O governo Bolsonaro foi o que teve mais casos catalogados como de corrupção/abuso de poder, com 25 registros. Na sequência, aparece o primeiro mandato de Lula, com 22. No governo Sarney, campeão desse tipo de crises, a maior parte foi por temas de desempenho (75) e disputas políticas (38).

"Um ministro é como um fusível no funcionamento do governo. Esse fusível pode queimar por várias razões. Uma delas é justamente o foco desse projeto, os ciclos de crise de imagem. Às vezes, um ministro está lá tocando sua agenda ordinária e chama muita atenção da imprensa de forma negativa", diz Gramacho.

"Isso tem muito prejuízo. É um momento crítico para o presidente, que precisa avaliar em que medida aquela crise se esgota em pouco tempo, é mais ou menos importante no momento do governo, e em que medida pode prejudicar a imagem do próprio presidente. E aí troca-se, simplesmente."

Um dos ministros que enfrentou uma longa crise de imagem e se manteve no cargo foi Fernando Pimentel, do Desenvolvimento, Indústria e Comércio, durante o governo de Dilma Rousseff (PT). O recordista, porém, é o ex-ministro da Economia do governo Bolsonaro, Paulo Guedes, com 24 crises.

O estudo aponta ainda que o controle da inflação, a partir do Plano Real, diminuiu as crises por mau desempenho. O professor do Instituto de Ciência Política da UnB Frederico Bertholini, que participa da pesquisa, afirma que a burocracia do Estado também deixou os ministros menos vulneráveis ao longo do tempo.

"Esse mau desempenho acabou sendo minorado de alguma maneira por um conjunto de reformas ou pelo arcabouço institucional que se estabeleceu, com aumento de controle e de transparência. Isso aliado à qualificação da burocracia. Eu imagino que os ministros passaram a ter menos liberdade para errar", diz.

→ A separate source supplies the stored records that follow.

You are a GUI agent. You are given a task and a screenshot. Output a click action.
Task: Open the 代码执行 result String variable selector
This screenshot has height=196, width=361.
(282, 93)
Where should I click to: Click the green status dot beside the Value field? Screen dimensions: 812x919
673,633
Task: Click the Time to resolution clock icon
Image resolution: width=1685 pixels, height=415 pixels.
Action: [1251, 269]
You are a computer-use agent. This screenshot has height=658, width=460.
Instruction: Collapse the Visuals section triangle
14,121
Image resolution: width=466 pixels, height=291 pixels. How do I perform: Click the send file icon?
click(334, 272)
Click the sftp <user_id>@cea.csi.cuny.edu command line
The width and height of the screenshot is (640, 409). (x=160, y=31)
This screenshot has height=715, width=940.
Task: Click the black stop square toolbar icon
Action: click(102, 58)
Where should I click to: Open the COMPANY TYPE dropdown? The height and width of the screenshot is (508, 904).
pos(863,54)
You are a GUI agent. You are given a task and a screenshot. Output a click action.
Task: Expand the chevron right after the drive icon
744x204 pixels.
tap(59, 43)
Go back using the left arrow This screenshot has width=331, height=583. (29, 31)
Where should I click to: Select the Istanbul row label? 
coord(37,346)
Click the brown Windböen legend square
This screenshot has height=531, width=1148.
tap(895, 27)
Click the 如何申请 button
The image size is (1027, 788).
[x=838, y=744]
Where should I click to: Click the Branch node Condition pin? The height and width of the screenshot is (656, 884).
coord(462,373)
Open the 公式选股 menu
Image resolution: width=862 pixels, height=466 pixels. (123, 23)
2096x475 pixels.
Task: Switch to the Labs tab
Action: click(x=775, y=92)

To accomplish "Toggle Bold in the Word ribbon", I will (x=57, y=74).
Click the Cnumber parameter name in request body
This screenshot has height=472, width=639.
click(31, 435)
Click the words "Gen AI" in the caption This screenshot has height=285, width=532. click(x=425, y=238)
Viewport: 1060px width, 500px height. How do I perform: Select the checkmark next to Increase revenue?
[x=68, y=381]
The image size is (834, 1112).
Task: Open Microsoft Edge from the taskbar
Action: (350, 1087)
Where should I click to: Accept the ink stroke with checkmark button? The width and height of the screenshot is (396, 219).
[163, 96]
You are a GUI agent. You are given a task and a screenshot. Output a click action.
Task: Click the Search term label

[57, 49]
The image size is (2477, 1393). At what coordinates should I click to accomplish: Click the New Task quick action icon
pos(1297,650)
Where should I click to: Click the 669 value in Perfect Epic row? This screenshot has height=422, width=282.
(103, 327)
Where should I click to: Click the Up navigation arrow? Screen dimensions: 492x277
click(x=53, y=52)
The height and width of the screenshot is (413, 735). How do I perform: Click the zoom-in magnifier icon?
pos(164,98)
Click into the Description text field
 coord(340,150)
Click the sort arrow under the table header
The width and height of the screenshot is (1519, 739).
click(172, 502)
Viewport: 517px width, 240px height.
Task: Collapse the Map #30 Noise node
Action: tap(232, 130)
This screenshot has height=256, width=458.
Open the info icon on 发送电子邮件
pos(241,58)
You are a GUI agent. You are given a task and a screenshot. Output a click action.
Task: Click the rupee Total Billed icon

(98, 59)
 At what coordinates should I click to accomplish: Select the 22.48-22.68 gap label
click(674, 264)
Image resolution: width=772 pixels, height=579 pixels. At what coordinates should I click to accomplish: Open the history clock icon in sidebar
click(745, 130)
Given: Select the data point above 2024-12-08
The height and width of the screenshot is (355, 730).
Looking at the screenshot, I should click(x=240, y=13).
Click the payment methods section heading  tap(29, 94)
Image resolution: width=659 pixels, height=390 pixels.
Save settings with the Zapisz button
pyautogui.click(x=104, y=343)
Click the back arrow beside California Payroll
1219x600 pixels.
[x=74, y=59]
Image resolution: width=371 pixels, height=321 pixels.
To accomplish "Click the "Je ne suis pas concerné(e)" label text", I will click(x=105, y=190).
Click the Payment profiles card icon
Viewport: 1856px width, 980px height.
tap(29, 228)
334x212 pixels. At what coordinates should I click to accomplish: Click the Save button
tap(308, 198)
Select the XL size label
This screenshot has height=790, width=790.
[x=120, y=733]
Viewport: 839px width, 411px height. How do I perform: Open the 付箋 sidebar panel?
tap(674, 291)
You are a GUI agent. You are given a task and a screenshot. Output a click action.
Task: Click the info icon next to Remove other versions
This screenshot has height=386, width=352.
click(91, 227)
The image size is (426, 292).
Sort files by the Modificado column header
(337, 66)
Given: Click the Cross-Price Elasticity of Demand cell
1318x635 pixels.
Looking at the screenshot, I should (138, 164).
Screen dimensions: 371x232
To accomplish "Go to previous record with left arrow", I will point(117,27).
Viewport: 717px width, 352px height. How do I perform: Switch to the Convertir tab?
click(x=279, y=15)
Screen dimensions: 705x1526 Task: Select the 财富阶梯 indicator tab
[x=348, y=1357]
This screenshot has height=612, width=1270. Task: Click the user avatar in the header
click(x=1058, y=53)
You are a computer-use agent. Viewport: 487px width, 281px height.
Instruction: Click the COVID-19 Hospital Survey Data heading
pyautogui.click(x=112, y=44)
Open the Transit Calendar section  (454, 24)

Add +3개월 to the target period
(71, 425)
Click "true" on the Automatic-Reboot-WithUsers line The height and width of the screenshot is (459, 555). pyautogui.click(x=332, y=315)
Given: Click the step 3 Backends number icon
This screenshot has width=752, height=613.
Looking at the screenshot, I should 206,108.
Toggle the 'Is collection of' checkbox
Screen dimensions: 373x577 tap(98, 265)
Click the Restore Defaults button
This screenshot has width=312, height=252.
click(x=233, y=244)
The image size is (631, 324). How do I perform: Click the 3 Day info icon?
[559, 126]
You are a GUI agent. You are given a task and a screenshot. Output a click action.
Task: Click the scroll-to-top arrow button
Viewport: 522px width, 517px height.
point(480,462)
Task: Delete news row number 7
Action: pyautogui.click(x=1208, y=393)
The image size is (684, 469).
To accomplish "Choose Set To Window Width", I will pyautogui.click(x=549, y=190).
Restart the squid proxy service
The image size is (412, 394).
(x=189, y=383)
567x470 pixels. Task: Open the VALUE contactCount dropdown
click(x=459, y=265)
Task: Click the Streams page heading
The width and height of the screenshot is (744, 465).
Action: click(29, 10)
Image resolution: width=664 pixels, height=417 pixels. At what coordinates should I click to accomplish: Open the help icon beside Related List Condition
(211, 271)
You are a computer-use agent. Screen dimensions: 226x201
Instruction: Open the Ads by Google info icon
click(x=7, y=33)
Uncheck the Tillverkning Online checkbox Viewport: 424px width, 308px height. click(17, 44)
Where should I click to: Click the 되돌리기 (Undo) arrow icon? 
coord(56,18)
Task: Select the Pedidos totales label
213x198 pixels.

Nesse sentido, Bertholini aponta que Paulo Guedes é um caso isolado de mau desempenho nos últimos anos. Apesar das crises em que se envolveu —como a que se deu a partir da revelação de que mantinha dinheiro em contas offshore—, Guedes sobreviveu no cargo por ser peça importante do governo Bolsonaro, avalia o pesquisador.

A Folha foi escolhida para o estudo por, segundo Gramacho, ser um dos jornais mais longevos, influentes e bem catalogados do país.



OUTROS INDICADORES

Ministro com maior número de crises:
Paulo Guedes, da Fazenda, no governo Bolsonaro, com 24 crises, sobretudo por mau desempenho.

Ministro com gestão mais turbulenta: Romero Jucá, do Planejamento, no governo Temer; enfrentou duas em 12 dias de gestão, uma ligada a corrupção e outra a abuso de poder.

Crise mais longa envolvendo um ministro: Alceni Guerra, da Saúde, durante o governo Collor; 37 dias de crise de imagem, por suposto superfaturamento na compra de bicicletas, mochilas e guarda-chuvas.

Crise por homicídio: Nuri Andraus, da Agricultura, no governo Itamar; ex-ministro era réu por homicídio.